Hints: have a look at the publications looking and look for values of SAScores for chemical libraries, origin of datasets used to train the hERG cardiotoxicity model and experimental values selected. If you are struggling to identify some of the key features, have a look at this helper document.

3️⃣ Generate new candidates

Using the selected molecule in Step 2, play with the molecule generator implemented in the demo app. This is based on the MolMIM package (Reidenbach et al, 2022). MolMIM offers automated molecular generation optimising either for chemical beauty (QED) or SlogP.

Try to answer the following questions:

  • Are there new chemical structures in the generated candidates?

  • Do the generated candidates present better predicted biochemical profiles?

  • What would your next steps be?

4️⃣ Purchase compounds

To complete the demo, we suggest having a look at automated database querying to see which compounds or starting points we could directly purchase from vendors!

We are using Chem-Space to identify vendors.

5️⃣ Group discussion

Prepare to summarise your findings to the rest of the participants!


Glossary of Terms:

Artificial intelligence (AI): An overarching term that refers to software that mimics human reasoning.

Machine learning (ML): A subset of AI that employs various statistical methods and computational algorithms to analyse patterns from datasets and to provide meaningful insights and predictions.

Classification model: A ML model that predicts probability that a molecule belongs to a certain class, i.e. the ‘1’ (active) class or ‘0’ (inactive) class.

  • Activity cut-off: The experimental value used to classify compounds into ‘active’ and ‘inactive’ categories.

  • Prediction interpretation: The output of a classification model is typically a prediction probability, between 0 and 1, that the compound belongs to the ‘1’ (active) class.
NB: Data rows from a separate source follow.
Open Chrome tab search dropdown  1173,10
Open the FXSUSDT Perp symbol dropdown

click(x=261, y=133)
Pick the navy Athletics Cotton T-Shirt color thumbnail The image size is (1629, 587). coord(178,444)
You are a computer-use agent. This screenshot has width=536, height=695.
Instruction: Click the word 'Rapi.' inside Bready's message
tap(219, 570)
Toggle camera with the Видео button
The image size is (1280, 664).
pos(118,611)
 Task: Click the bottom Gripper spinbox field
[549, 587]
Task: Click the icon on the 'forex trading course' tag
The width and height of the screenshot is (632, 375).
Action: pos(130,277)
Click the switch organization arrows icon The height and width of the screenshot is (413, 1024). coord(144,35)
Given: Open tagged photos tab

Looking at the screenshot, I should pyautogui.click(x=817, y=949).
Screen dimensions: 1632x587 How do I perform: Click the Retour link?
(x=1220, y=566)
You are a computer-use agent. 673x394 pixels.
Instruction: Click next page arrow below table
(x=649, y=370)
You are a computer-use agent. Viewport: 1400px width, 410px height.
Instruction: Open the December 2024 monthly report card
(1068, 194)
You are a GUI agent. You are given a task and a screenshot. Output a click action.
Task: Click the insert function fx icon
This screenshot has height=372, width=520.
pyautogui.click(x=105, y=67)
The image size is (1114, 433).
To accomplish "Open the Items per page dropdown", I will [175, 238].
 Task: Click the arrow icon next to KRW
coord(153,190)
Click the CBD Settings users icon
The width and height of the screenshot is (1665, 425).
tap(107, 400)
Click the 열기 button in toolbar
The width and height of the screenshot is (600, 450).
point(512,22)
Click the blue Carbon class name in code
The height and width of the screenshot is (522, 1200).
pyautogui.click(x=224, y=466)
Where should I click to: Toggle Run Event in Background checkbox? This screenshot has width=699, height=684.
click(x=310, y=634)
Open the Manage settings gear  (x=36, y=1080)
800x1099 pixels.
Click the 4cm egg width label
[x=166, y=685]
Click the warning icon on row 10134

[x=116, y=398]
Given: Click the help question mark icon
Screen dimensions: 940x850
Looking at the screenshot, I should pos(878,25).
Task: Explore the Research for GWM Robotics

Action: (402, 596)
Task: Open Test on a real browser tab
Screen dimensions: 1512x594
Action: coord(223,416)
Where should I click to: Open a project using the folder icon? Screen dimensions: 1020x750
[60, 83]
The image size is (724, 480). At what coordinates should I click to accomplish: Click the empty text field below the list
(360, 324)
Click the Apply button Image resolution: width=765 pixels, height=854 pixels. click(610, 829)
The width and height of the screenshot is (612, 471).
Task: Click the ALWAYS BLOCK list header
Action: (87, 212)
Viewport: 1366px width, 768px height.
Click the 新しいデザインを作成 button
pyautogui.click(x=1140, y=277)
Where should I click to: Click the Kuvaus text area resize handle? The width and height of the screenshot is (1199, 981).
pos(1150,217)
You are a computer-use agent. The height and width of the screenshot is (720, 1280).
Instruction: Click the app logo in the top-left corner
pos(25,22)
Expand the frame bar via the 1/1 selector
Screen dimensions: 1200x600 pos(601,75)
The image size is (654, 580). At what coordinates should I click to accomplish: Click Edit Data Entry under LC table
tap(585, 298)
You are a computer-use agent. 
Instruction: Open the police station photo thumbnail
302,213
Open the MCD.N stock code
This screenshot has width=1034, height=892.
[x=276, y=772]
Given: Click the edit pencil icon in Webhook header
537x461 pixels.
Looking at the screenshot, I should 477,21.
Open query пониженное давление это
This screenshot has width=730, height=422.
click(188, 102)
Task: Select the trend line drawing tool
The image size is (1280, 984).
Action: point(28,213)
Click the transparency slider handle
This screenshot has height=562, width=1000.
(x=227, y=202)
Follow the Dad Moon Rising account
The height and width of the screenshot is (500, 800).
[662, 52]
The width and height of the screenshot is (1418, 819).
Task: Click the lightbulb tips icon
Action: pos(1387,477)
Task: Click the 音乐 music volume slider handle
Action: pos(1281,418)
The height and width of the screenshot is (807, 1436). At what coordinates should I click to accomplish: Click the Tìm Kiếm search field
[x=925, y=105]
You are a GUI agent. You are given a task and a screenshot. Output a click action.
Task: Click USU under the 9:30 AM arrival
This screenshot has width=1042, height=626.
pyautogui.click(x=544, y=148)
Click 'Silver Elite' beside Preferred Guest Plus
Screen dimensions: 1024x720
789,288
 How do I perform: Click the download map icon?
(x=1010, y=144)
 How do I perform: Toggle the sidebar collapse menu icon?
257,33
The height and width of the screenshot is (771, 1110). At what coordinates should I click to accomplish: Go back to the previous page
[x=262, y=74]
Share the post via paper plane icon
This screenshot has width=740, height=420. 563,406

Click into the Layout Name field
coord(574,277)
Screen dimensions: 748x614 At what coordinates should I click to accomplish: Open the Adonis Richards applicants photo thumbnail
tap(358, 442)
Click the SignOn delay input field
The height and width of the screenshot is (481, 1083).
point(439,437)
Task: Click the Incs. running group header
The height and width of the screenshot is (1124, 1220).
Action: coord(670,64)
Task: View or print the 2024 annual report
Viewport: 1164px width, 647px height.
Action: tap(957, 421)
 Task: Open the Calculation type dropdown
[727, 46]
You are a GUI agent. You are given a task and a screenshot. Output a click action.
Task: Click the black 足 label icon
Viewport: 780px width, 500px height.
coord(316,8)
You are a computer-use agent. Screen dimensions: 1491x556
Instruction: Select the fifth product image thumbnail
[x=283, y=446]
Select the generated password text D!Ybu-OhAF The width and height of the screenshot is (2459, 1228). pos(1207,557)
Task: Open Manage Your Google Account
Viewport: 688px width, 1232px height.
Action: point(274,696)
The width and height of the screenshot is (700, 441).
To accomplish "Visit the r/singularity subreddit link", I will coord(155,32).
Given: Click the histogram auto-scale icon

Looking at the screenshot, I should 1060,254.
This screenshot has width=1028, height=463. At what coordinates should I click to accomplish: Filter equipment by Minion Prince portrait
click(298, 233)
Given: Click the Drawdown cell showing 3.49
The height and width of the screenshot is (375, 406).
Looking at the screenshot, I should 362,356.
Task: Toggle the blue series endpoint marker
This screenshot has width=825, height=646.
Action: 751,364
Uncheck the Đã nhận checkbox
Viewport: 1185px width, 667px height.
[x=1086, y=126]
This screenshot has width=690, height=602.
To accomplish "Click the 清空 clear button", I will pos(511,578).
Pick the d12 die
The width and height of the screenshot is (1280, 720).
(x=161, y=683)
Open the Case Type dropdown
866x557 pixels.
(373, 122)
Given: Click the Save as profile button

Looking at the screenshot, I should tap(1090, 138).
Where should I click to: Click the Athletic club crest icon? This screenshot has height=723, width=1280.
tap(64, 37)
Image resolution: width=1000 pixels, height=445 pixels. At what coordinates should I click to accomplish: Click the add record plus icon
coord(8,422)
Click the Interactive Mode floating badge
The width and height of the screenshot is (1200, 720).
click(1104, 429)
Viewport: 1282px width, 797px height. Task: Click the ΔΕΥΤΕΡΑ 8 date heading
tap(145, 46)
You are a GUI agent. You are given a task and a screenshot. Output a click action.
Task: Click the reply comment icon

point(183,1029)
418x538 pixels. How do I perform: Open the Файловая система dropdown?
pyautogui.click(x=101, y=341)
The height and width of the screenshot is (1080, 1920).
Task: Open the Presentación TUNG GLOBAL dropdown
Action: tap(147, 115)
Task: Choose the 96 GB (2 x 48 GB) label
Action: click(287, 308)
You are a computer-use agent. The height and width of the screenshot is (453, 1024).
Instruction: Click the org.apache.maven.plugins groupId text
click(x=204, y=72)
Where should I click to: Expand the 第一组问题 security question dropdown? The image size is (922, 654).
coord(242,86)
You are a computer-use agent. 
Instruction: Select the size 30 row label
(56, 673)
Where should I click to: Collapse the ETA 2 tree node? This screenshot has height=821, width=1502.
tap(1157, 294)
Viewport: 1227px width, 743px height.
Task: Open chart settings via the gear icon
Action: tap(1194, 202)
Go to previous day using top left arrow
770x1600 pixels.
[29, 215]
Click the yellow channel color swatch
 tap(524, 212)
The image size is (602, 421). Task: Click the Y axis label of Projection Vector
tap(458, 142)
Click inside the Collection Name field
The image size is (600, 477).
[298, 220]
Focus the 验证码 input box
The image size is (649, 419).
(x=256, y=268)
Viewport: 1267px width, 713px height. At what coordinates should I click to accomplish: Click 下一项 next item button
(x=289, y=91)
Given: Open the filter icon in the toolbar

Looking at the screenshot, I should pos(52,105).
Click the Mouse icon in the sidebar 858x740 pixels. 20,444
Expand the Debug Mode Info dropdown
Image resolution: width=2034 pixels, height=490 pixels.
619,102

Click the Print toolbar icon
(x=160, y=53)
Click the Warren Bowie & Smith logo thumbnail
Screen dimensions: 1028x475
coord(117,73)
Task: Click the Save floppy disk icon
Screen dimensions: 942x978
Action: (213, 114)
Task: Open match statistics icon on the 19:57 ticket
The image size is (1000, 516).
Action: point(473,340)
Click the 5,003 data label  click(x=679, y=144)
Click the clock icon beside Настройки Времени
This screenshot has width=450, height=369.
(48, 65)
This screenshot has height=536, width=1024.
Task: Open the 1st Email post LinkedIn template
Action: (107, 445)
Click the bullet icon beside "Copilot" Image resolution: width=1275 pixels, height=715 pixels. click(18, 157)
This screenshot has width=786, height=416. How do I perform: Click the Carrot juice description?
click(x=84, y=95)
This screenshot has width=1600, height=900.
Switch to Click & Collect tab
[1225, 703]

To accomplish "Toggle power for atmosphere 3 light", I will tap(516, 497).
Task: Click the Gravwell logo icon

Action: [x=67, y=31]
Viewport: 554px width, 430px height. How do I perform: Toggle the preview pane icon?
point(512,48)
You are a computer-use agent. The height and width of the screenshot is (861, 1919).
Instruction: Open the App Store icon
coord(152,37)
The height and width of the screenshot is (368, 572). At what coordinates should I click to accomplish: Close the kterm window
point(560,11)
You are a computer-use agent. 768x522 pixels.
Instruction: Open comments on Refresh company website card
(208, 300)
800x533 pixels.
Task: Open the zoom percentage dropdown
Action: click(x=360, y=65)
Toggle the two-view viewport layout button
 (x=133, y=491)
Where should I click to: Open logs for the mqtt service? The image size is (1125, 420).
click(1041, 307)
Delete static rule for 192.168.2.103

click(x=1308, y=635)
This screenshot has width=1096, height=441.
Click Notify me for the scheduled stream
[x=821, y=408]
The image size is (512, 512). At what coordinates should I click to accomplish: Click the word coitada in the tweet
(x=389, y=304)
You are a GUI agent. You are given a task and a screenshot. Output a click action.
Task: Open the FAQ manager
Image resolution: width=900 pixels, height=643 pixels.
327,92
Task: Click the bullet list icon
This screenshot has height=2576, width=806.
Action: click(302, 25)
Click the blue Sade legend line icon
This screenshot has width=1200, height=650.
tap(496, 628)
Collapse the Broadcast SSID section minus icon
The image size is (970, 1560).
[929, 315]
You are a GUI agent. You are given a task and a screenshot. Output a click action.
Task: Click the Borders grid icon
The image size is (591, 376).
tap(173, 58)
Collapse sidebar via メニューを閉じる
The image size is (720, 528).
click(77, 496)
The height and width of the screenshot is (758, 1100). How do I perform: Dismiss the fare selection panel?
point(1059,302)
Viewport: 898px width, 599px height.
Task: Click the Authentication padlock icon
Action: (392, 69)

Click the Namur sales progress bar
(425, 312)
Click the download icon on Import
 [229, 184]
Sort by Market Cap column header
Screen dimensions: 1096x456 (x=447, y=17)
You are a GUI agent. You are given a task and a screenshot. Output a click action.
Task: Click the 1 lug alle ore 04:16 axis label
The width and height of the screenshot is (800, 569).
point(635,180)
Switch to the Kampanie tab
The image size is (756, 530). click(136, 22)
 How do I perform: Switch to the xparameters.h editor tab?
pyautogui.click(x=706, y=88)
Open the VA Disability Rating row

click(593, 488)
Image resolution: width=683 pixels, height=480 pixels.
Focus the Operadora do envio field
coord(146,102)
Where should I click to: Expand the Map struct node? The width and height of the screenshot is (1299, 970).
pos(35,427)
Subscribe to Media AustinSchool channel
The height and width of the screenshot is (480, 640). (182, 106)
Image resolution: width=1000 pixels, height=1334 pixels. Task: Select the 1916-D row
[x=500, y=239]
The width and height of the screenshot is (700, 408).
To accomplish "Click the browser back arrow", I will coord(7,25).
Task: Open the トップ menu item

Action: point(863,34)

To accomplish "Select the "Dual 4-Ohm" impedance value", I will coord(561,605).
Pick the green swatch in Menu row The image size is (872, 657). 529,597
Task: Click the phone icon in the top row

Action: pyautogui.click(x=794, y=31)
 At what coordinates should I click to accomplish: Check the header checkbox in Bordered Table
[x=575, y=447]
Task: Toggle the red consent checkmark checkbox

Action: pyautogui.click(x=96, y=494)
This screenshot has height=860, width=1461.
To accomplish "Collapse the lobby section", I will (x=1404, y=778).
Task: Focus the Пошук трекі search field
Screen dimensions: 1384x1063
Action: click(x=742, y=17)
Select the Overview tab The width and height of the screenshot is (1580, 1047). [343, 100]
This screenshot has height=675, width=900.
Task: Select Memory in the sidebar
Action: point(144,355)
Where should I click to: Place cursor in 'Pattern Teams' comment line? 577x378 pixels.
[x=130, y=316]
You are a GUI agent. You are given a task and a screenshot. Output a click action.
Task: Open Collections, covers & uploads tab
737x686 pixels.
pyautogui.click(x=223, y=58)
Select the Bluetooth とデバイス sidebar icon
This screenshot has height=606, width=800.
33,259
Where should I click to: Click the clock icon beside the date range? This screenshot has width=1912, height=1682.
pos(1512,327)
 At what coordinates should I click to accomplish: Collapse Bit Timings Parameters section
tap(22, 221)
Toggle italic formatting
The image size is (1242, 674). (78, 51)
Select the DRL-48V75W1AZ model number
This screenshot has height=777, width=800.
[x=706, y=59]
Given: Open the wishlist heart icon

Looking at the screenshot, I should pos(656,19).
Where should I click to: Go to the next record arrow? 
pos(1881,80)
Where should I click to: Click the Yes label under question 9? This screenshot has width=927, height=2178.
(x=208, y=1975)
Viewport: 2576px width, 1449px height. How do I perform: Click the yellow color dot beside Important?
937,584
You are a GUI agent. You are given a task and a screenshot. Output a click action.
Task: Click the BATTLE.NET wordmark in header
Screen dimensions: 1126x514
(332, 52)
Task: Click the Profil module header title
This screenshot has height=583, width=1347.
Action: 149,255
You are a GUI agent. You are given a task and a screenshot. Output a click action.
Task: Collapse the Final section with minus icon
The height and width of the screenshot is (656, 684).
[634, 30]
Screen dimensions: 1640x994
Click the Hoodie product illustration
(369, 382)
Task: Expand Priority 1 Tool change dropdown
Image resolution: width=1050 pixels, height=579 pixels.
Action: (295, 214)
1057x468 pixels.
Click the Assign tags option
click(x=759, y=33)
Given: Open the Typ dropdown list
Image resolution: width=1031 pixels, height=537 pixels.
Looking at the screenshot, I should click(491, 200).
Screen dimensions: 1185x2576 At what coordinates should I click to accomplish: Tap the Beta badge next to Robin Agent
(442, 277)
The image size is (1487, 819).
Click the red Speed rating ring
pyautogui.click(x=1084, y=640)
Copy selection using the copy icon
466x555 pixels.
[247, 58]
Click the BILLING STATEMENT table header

The closer the prediction probability is to 1, the more confident the model is that the compound belongs to the ‘1’ (active) class.

  • Prediction threshold: The cut-off applied to the model prediction scores to binarize the compounds into predicted actives and predicted inactives.

  • AUROC/ROC-AUC: The area under the receiver-operating characteristic curve. The ROC curve is constructed through a comparison of model predictions to the ground-truth values by plotting the true-positive rate versus the false-positive rate. The area under the ROC curve is a metric of model predictive performance typically between 0.5 (random classifier) and 1.0 (perfect classifier).

Regression model: A ML model that predicts the exact continuous experimental output, e.g. the specific molar solubility of a compound.

Large-language model (LLM): A model that has been trained on a large corpus of textual data to interpret plain text prompts and respond appropriately.

Generative models: AI methods that synthesise new outputs often in response to a prompt. For example, these can take the form of chemical generators that propose new compounds or large-language models.

IC50: The half maximal inhibitory concentration measures the drug concentration at which 50% of a biological process is inhibited.

pIC50: The negative log transformation of IC50 ‘-log(IC50)’ scales a dataset to a more linear range of values, which is more amenable to ML modelling.

MIC50: The minimum inhibitory concentration is the lowest drug concentration that visibly inhibits at least 50% of microbial growth. This is a less precise measurement than IC50 and is typically used in the serial dilution assays for in vitro whole-cell activity measurements.

Synthetic accessibility: An estimated score that captures the difficulty in synthesising a compound.

Chemical analogue: A compound that shares the majority of chemical features to another compound, particularly the core, with only small structural modifications.

Chemical space: The ensemble of all possible chemical structures.